Page:
Classification of Numbers - Natural, Whole, Integers, Rationals, Irrationals, Real,even, Odd...

In general numbers in Mathematics from Ancient Times can be classified according to how they are represented or according to their properties.

 Classification of Numbers - Formulating numbers

In mathematics numbers, we required are generally represented by using combinations of ten (10) number symbols  0 (Zero / Nil), 1(One ),   2 ( Two),   3 ( Three ),   4 ( Four),   5 ( Five),   6 ( Six),   7 ( Seven),   8 ( Eight),    and  9 ( Nine ),{These symbols also called as numerals or digits} along with the mathematical symbols/operators "." ( Dot ), "+"  ( Plus ), and "–" ( Minus) and " / " Division.
We can write numbers in various types by using Decimal Systems are such as: -

1,              1.1,           1.001,  2.0001,   3.33333333...,   0.777777...,   22 / 7,  2212,    4.01001000100001.....,     -1,    -7,     -2.6100,     -.555552,   - 3 / 5,    - 7.777...,    - 5.12112111211112..., 2² , 40231²   etc

Number System will be introduced to the mathematics Fraternity gradually, and each new type comes with its own uses or due to complete the shortfall of the previous one and its own challenges.

Exercise requirements:
#1 In the number classification page, what else are the ten number symbols called?
#2 From the number classification page, extract the passage from "We can write" to "its own challenges.".
#3 According to the number classification page, why is each new type of number introduced?

Available data:
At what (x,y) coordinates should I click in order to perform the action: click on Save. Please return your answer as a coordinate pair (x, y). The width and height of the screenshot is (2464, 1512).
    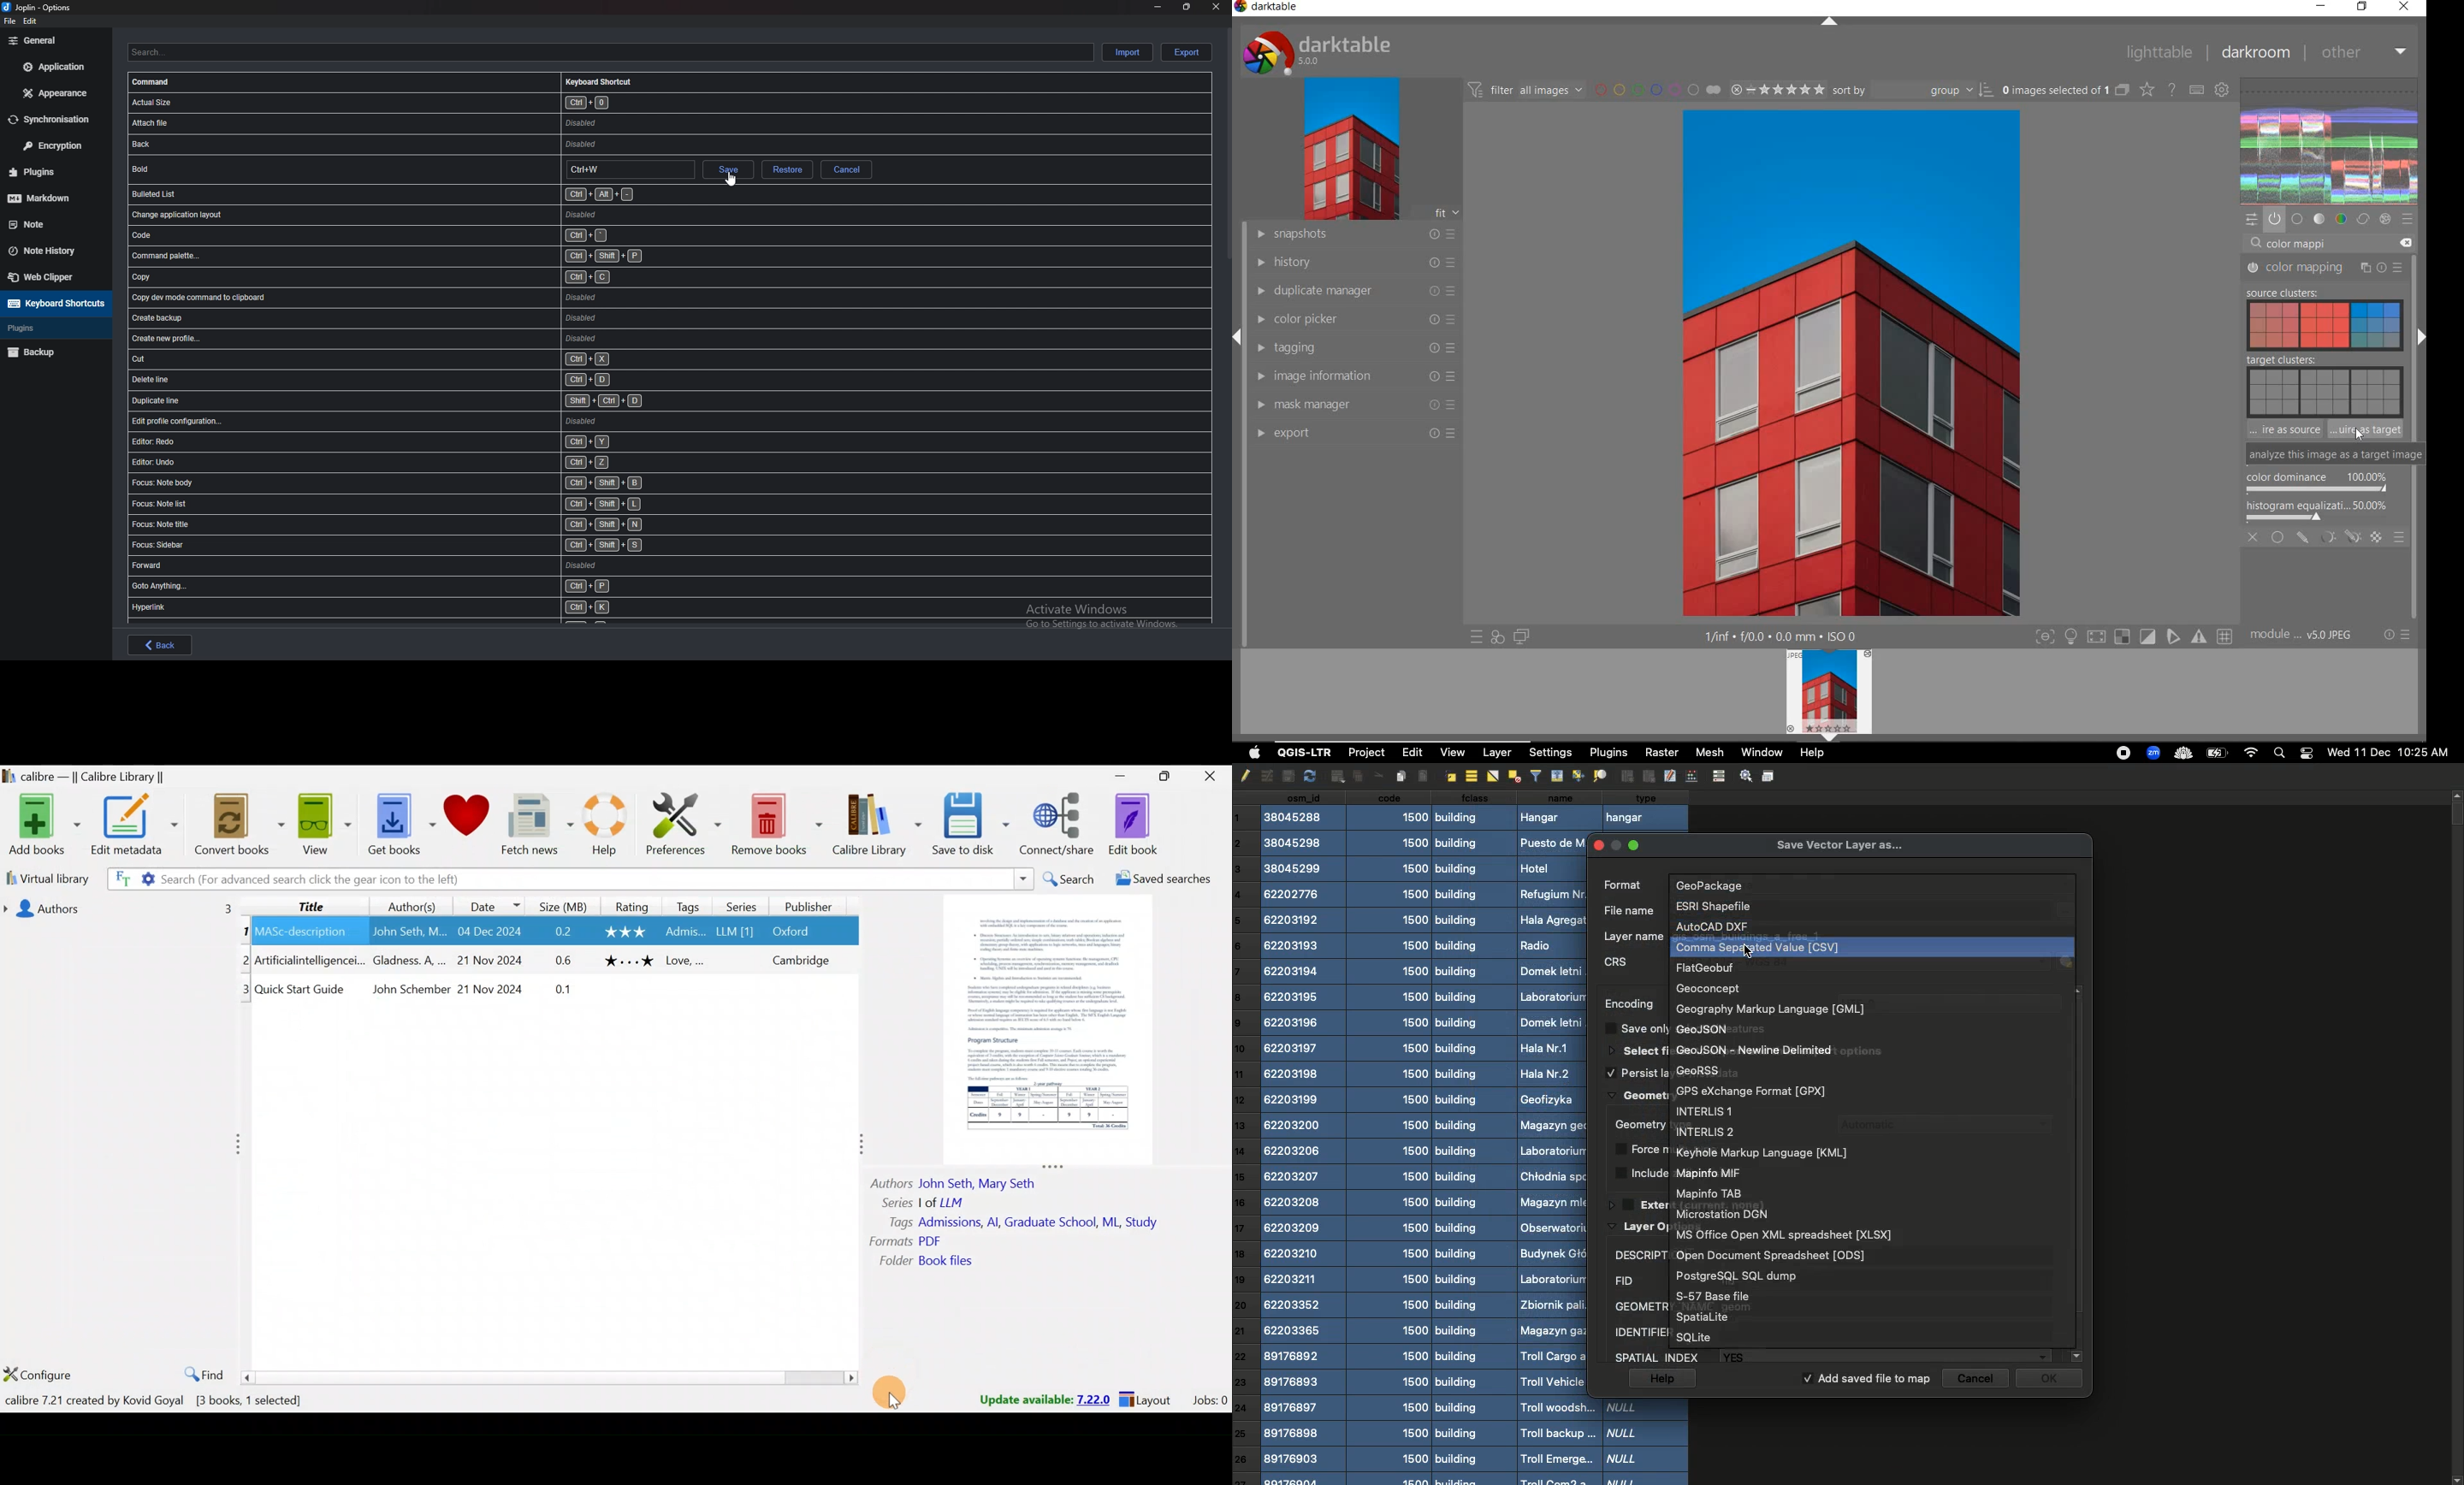
    Looking at the image, I should click on (1769, 776).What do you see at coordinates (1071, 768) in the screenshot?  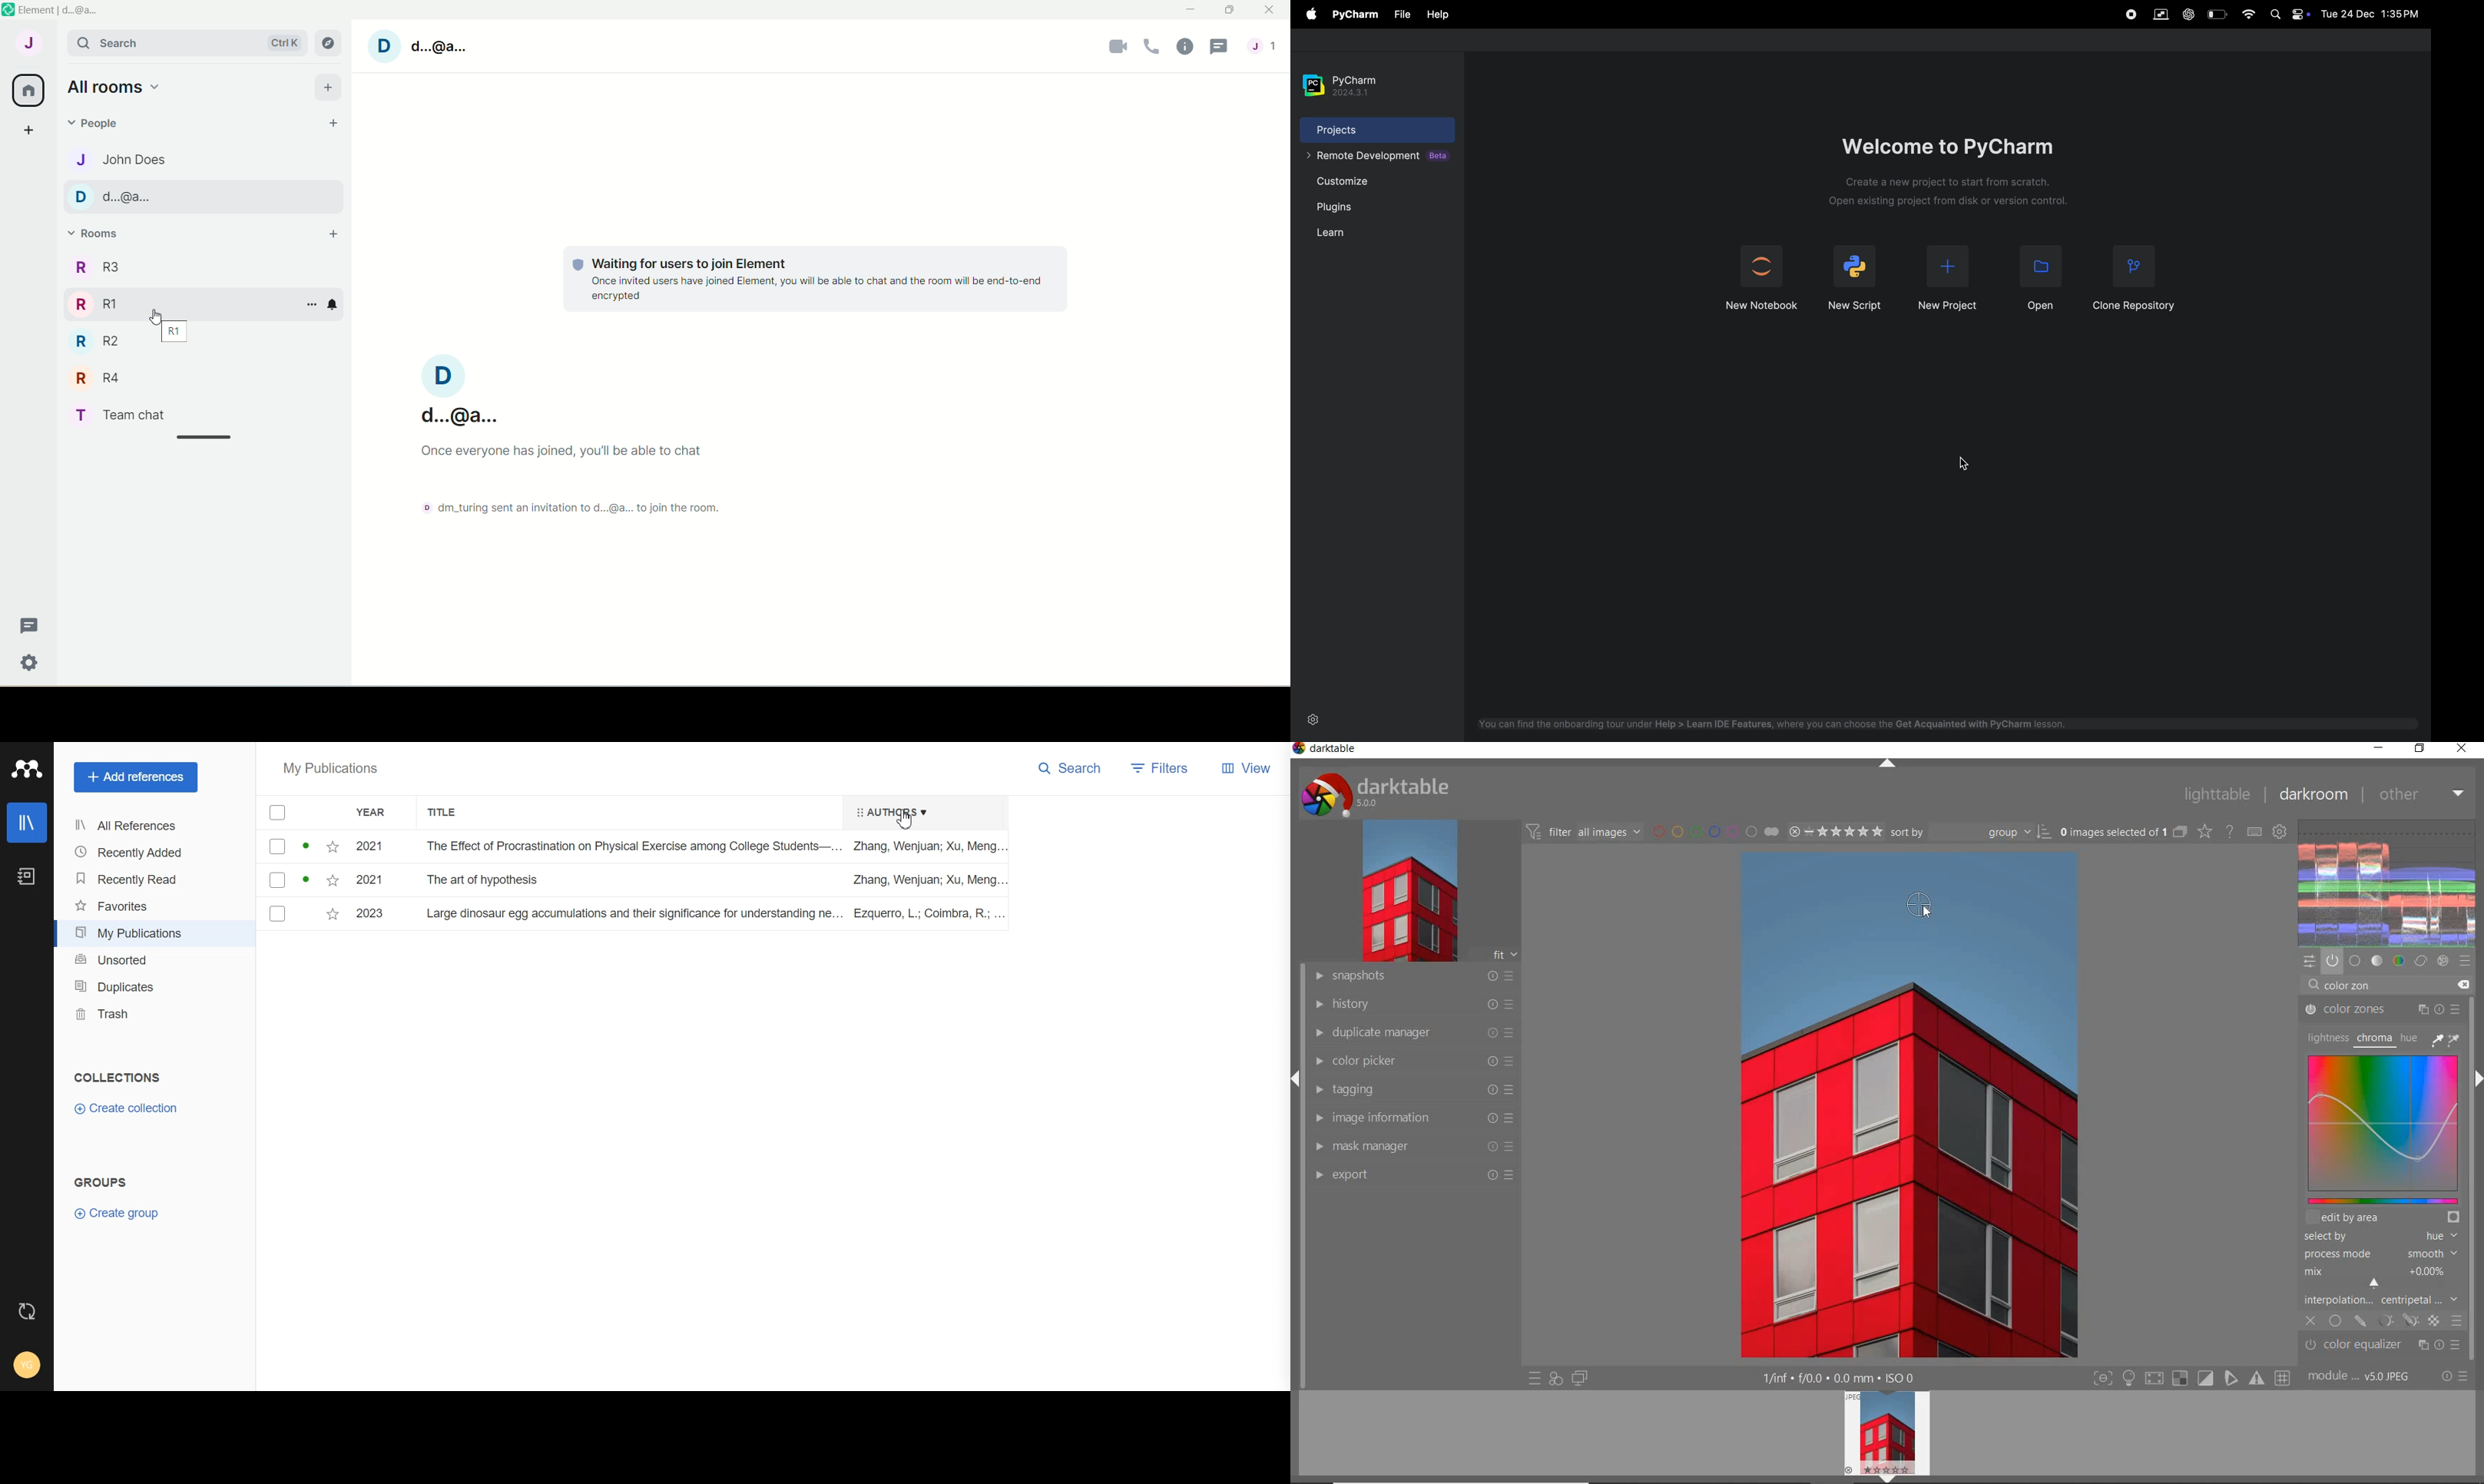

Outputs in order:
#1 They are also called numerals or digits.

#2
We can write numbers in various types by using Decimal Systems are such as: -

1,              1.1,           1.001,  2.0001,   3.33333333...,   0.777777...,   22 / 7,  2212,    4.01001000100001.....,     -1,    -7,     -2.6100,     -.555552,   - 3 / 5,    - 7.777...,    - 5.12112111211112..., 2² , 40231²   etc

Number System will be introduced to the mathematics Fraternity gradually, and each new type comes with its own uses or due to complete the shortfall of the previous one and its own challenges.

#3 Each new type of number comes with its own uses or is introduced to complete the shortfall of the previous one. It also brings its own challenges.